Pew Research Center found that it’s increasingly common for children to return to live with parents and to ask for financial help. After all, younger generations are grappling with a high cost of living, housing prices that are out of reach, and burdensome student loans. 

The study looked at the parent-child relationship and young adults’ experiences in early adulthood from several angles, including key milestones for young adults versus 30 years ago and the dynamics of financial independence of younger adults.  

Boomerang Kids

Pew’s research shows how common it has become for young adults to move back home, with 57% of those aged 18 to 24 living with parents. In 1993, that figure was 53%. Today, 21% of those aged 25 to 29 live with their parents.

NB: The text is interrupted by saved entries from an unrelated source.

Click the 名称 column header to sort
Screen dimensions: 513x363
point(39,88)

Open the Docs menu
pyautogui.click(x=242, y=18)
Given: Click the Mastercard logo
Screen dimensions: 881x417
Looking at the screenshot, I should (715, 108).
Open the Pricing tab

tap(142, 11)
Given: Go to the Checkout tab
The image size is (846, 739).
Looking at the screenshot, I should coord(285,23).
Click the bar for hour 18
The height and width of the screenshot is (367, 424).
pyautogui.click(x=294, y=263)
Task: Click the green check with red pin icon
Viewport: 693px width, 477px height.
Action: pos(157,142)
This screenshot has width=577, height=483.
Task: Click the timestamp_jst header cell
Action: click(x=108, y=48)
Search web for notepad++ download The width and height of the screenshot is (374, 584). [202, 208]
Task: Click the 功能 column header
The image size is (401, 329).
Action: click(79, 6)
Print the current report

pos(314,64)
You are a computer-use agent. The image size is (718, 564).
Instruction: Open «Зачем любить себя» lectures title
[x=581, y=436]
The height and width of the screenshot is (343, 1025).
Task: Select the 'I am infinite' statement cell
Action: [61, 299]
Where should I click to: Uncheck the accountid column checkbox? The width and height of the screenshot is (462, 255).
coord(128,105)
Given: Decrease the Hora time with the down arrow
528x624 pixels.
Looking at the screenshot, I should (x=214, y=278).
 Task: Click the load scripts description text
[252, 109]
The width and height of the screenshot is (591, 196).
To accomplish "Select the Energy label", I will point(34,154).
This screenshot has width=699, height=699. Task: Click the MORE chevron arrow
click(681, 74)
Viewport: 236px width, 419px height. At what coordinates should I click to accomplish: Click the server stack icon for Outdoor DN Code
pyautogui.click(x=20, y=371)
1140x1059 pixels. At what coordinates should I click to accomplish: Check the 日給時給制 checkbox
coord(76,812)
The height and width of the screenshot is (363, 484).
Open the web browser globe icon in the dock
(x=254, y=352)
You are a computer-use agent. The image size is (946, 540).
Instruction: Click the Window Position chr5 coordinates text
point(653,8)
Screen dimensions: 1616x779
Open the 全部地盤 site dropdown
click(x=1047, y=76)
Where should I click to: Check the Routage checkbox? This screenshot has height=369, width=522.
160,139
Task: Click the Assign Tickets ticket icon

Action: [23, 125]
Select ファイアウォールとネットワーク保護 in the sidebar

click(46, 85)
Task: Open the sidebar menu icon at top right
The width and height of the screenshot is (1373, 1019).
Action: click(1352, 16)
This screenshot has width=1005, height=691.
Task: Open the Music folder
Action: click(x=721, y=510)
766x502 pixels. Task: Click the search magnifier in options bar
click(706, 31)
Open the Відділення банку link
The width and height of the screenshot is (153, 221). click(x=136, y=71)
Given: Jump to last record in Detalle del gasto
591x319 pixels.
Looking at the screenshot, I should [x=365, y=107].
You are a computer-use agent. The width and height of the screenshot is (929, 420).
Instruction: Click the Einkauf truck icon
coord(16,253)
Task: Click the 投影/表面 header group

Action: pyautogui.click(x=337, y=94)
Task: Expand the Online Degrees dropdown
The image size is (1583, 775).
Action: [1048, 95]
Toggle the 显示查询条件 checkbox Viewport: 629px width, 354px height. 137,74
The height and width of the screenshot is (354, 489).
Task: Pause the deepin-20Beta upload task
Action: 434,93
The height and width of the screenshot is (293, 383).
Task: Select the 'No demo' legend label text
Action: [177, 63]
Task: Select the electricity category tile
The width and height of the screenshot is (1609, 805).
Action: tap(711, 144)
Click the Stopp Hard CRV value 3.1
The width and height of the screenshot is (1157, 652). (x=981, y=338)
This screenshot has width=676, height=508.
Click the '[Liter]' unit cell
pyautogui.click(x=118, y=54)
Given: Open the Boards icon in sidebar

It notes that adults ages 18 to 34 with a living parent say they got financial help from their parents in the past 12 months.

That can range from parents helping with medical bills and education to covering cellphone bills, subscriptions, and streaming services.

Though 64% of young adults who live with a parent say the arrangement has positively affected their financial situation, it takes a toll on parents. Just 27% of parents say living with their young adult children has been a positive experience. For 18%, the experience has been negative financially. 

Set Boundaries to Protect Yourself 

Here are six considerations if your kids have turned to you for help.  

  1. Don’t jeopardize your financial security. FINRA suggests lending only money you can spare without compromising your financial stability or retirement. Think about your current and future expenses, retirement contributions, and emergency funds and how they’ll be affected by loaning money. 
  1. Will you be repaid? Consider the likelihood of getting paid back. If you expect never to see the money again and you’re fairly sure it will be a gift, only offer an amount you can afford to lose.  
  1. Clarify your boundaries. Discuss what you’re willing to pay for. Maybe you’re okay with pitching in for essentials like housing and insurance but draw the line at paying for vacations, streaming services, or a new phone.
  1. Get advice. If you’re considering a significant one-time gift or committing to long-term support, talk with your financial planner and accountant to fully understand any potential tax implications and the risks to your retirement. 
  1. Outline repayment plans. Create a repayment plan, decide whether to charge interest, and weigh the benefits of putting the loan terms in writing. 
  1. Boost financial literacy. If your kids need help with money basics, help them identify their goals and challenges and develop a budget and an emergency fund. Also, explore strategies for saving for a house, paying off student loans, and finding a path to financial independence.